The CO2 Process is the most modern method. A scientist of the Max Plan Institute, named Kurt Zosel developed it. It is also known as the Liquid Carbon Dioxide Method and the Supercritical Carbon Dioxide Method. It uses liquid CO2 in place of chemical solvents that acts only on the caffeine and nothing else.

  • The beans are placed in a stainless steel container called the extraction vession.
  • The vessel is then sealed and liquid CO2 is forced into the coffee at very high pressue.
  • The CO2 acts as the solvent to dissolve the caffeine, and thus leaving the flavour molecules behind.
  • The caffeine-laden CO2 is then transferred to the absorption chamber where the pressure is released. This returns the CO2 to its gaseous state.

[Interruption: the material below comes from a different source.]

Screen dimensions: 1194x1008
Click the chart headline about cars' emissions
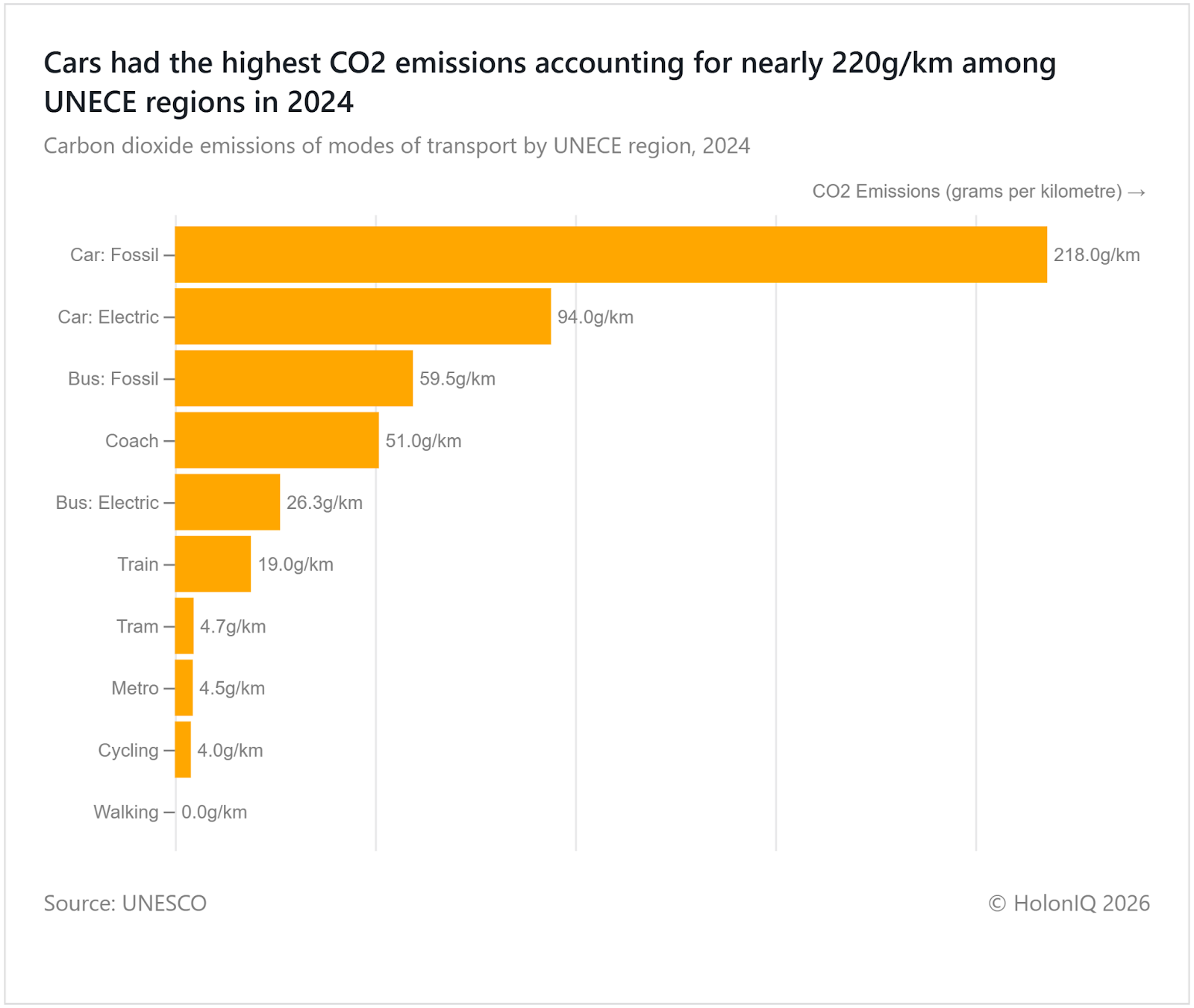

  • This process is expensive, and used primarily to decaffeinate large quantities of commercial grade, less-exotic coffees.


It is unfortunately very difficult to make a good cup of decaffeinated coffee, because a lot of the flavour compounds that give coffee its taste are damaged. The decaffeinated beans also roast unevenly. Therefore, if you want the best cup of coffee, it is recommended that you keep the caffeine in, providing you do not have a caffeine sensitivity.